In the vast majority of cases in which counsel later becomes entitled to a contingency fee under § 406(b), the contingency fee is earned after a single judicial appeal. But in her first judicial appeal in this Court, No. 1:19-cv-1093-DRC-KLL, Plaintiff won only remand for additional review. The end result after that first remand was a second denial of benefits, with the Appeals Council denying further review. If Plaintiff had not filed a new case and won judgment in the above-captioned second appeal, she would have recovered nothing.
Counsel's procedural error in filing motions in both this case and in the first judicial appeal is understandable given the rarity in which this issue occurs as well as the lack of controlling Sixth Circuit case law that addresses this issue of statutory construction. But the conclusion that § 406(b) does not support a separate partial fee award in the 2019 case is well supported by published case law outside the Sixth Circuit, as well as by unpublished district court cases within the Sixth Circuit. For example, in Daniels v. Saul, No. 16-cv-10390, 2021 WL 3030137, at *2 (E.D. Mich., July 19, 2021), plaintiff's counsel also sought fees under § 406(b) “in two separate actions from the same past-due benefits awarded only as a result of the second action.” Id. (emphasis original). Relying on a similar (but not identical) interpretation of the statutory language, the Michigan court denied the separate request for fees in the first judicial appeal, holding that a §406(b) award could be made only in the second judicial appeal that resulted in an award of past-due benefits. Id. at *3.
Daniels relied heavily on the statutory analysis set forth in Waderlow v. Berryhill, Case No. 19-11871, 2021 WL 1811558, at *2 (E.D. Mich., May 6, 2021). In that case, counsel appears to have filed a single motion in the second judicial appeal that resulted in the award of benefits, but sought a fee that encompassed time spent in both the first and second judicial appeals. The undersigned agrees with Waderlow to the extent that it reads the statutory language to permit the filing of a § 406(b) motion only in that second case, but disagrees with Waderlow's conclusion that the statute prohibits a fee that encompasses the total (combined) hours spent on both judicial appeals. Instead, as discussed, the undersigned concludes that all hours spent in federal court are compensable, but that the award may be made only in the judicial appeal that resulted in the past-due benefits award.

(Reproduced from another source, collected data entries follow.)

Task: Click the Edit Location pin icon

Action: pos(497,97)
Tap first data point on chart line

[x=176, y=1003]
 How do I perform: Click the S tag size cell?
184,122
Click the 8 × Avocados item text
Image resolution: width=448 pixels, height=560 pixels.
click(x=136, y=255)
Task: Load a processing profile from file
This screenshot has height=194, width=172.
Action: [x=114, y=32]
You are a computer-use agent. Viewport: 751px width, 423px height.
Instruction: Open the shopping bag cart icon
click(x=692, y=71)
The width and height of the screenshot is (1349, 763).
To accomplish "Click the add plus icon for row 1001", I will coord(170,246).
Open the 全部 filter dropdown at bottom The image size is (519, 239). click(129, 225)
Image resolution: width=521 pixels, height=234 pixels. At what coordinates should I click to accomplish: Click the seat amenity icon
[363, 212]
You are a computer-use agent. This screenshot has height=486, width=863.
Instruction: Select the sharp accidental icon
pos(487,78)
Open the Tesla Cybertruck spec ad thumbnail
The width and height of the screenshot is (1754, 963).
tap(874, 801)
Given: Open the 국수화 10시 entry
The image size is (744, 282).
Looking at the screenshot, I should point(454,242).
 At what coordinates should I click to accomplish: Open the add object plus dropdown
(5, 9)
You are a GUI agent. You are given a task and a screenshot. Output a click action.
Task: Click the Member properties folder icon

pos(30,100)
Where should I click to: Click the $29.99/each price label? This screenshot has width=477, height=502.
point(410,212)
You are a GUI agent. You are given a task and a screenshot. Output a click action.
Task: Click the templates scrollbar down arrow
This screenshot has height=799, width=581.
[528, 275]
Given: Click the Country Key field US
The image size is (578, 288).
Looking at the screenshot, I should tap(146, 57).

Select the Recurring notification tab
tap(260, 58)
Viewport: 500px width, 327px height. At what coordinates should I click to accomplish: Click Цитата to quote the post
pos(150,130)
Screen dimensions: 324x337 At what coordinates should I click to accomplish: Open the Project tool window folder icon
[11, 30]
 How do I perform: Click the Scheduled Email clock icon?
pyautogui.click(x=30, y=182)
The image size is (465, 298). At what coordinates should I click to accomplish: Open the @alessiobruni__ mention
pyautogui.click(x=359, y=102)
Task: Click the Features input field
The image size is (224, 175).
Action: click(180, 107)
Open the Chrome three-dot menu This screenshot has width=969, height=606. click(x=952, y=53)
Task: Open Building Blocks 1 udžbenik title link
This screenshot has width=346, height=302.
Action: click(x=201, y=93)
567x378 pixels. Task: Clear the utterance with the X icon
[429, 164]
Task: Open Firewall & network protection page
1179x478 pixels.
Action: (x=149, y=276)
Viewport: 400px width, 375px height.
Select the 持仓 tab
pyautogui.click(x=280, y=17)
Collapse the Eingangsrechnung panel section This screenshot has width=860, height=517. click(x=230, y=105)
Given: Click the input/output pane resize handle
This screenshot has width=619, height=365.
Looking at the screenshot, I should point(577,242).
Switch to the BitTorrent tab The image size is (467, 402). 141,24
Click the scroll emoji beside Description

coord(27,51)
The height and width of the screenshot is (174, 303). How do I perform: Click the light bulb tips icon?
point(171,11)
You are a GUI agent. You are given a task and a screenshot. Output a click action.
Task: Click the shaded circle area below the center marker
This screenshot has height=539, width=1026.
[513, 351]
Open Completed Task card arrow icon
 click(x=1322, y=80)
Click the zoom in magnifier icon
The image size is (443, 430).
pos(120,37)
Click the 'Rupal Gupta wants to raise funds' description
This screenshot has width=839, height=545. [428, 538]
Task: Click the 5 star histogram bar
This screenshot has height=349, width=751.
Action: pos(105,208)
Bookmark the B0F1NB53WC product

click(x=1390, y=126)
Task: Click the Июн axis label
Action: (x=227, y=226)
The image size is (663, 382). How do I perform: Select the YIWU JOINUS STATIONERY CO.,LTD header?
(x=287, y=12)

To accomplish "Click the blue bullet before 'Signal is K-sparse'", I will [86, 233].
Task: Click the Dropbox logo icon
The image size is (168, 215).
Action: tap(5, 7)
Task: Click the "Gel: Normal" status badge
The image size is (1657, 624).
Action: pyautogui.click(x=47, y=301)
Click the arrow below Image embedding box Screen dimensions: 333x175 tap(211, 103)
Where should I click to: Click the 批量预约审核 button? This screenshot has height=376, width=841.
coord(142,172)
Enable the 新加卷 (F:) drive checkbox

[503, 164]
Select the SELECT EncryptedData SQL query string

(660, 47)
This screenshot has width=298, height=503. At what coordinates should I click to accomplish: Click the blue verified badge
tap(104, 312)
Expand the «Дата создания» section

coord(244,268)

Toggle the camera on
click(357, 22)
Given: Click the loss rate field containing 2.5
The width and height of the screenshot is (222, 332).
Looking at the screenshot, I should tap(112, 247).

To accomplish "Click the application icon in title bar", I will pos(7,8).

Even more persuasive is the analysis set forth by the Ninth Circuit in Parrish v. Comm'r of Soc. Sec., 698 F.3d 1215 (9th Cir. 2012). In that case, counsel similarly won remand after a first judicial appeal, but his client's claim was again denied. After a second judicial appeal, the plaintiff was awarded benefits. As authorized by the different statutory language of the EAJA, counsel received separate EAJA fee awards in each of the two judicial appeals. When at last the plaintiff was awarded benefits, counsel appropriately filed a single § 406(b) motion in the second court case in order to recover his additional contingency fee.
No doubt to counsel's dismay, the trial court held that counsel was required to offset or refund both the EAJA fees from the first and second judicial appeals, even though §406(b) authorized collection of counsel's contingency fee only in the latter case. Before the Ninth Circuit, counsel argued that because he could not collect a separate § 406(b) fee in that first judicial appeal, he should not be required to refund the EAJA fee from that case.
The appellate court disagreed. The Parrish court first reasoned that both EAJA fees were for “the same work” under the savings provision because both EAJA awards compensated counsel for time spent representing the plaintiff in connection with the same underlying disability claim in federal court. Turning to the different statutory language of § 406(b), the court wrote:
Because § 406(b) provides for a contingency-type reimbursement rather than an hourly fee, the statute does not clearly identify the “work” for which an attorney is receiving the § 406(b) award.
Wilborn argues that an attorney may receive fees under § 406(b) only for work on the final appeal in a Social Security case. He reasons as follows: each Social Security appeal to a federal court results in a separate judgment, and each remand to the agency terminates the prior civil case. Under § 406(b), a court can award attorneys' fees only for a representation by an attorney that resulted in “a judgment favorable to a claimant” if past-due benefits were awarded to the claimant “by reason of such judgment.” Therefore, Wilborn asserts, a court can award attorneys' fees only for representation during proceedings resulting in a judgment that directly led to past-due benefits…..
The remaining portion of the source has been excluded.